When prototyping diy PCBs, we would run a small wire from the underside of the board to the top and solder on both sides, wherever there was connection on both sides of a THT component, so there was good connection on both sides. I am about to order a batch of PCBs from JLC PCB ... do I need to use the same practice or do they coat the layers so that both sides are already making contact on the PCB?
Plated through holes, which is what you seem to be referring to, are normal for both vias and through hole pads in modern double-sided or multilayer PCB fabrication.

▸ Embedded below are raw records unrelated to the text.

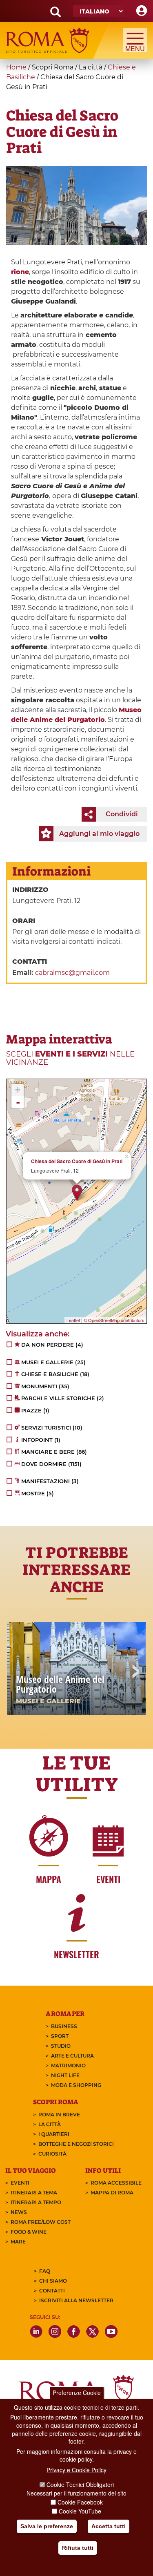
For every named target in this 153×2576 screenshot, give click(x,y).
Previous (18, 1672)
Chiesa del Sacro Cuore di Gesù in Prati (76, 1161)
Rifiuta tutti (77, 2548)
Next (135, 1672)
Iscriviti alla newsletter (76, 2300)
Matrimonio (68, 2065)
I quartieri (53, 2134)
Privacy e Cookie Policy (76, 2470)
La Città (49, 2124)
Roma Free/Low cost (41, 2222)
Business (64, 2026)
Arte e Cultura (72, 2056)
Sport (60, 2036)
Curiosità (52, 2154)
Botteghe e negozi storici (76, 2144)
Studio (61, 2046)
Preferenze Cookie (77, 2392)
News (19, 2212)
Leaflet (73, 1320)
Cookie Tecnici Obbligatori (80, 2484)
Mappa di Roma (112, 2192)
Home (16, 67)
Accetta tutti (108, 2526)
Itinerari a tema (34, 2192)
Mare (18, 2242)
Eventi (20, 2183)
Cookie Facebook (80, 2502)
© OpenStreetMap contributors (114, 1320)
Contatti (52, 2291)
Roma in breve (59, 2114)
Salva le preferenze (46, 2526)
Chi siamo (53, 2281)
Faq (44, 2271)
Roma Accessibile (116, 2183)
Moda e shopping (76, 2085)
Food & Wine (29, 2232)
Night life (65, 2075)
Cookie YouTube (80, 2511)
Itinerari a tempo (36, 2202)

Typically this fact would be buried somewhere in the specifications of a board service (there will often also be a limit on the maximum hole size which can be plated, and an indication if slots can be plated or not). Generally a hole surrounded by at least a certain diameter of surface copper will be plated, and one drilled in the absence of a pad or plane will not, but again this falls to the detailed specifications and specific interaction of your software with theirs.

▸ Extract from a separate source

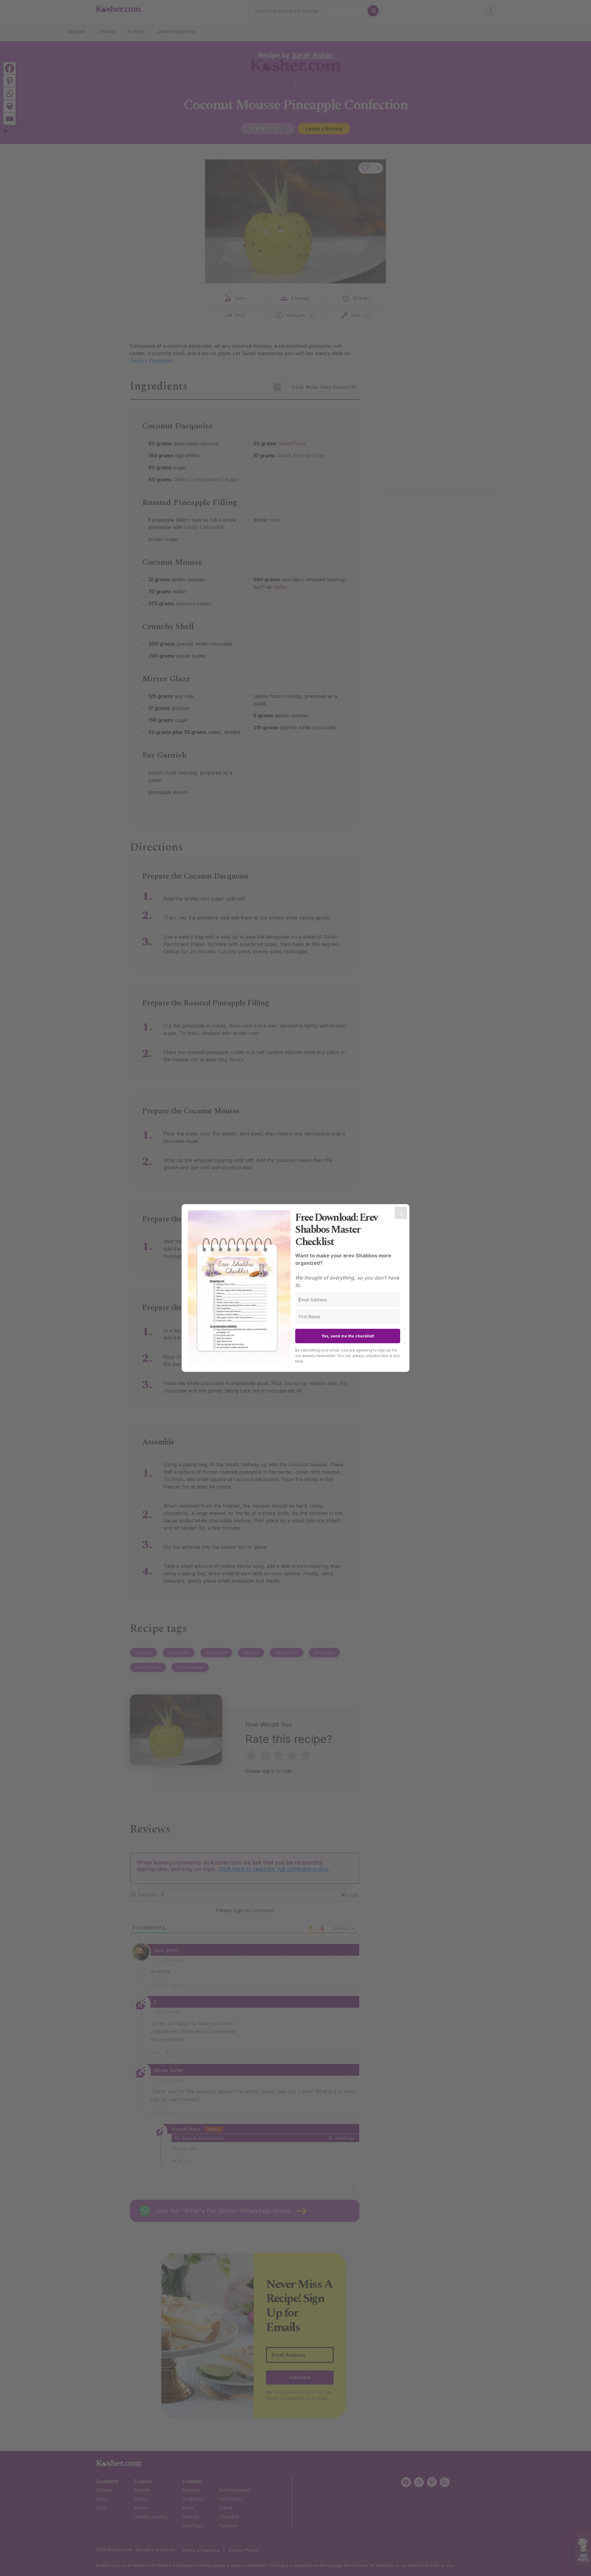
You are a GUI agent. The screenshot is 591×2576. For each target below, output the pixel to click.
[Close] (401, 1213)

If in doubt, contact the board manufacturer or utilize one with more clearly stated specifications.
I used to prototype PCB's in the same way, with a CNC milling machine and then ordering a regular board.
Do I need to use the same practice or do they coat the layers so that both sides are already making contact on the PCB?
The way that normal PCB's are made is they etch the layers (for a 4 layer board they laminate two more layers on a middle section), then holes are drilled into the board. The holes are then copper plated.
What you need to provide to the board house is the files for the layers and a drill file. The drill file tells them where to drill the holes. The company that manufactures the PCB's will have specifications on how much plating and the minimum size (usually after 10mil (or 15mil for 4 layer) they start charging extra for vias) but everyone is different.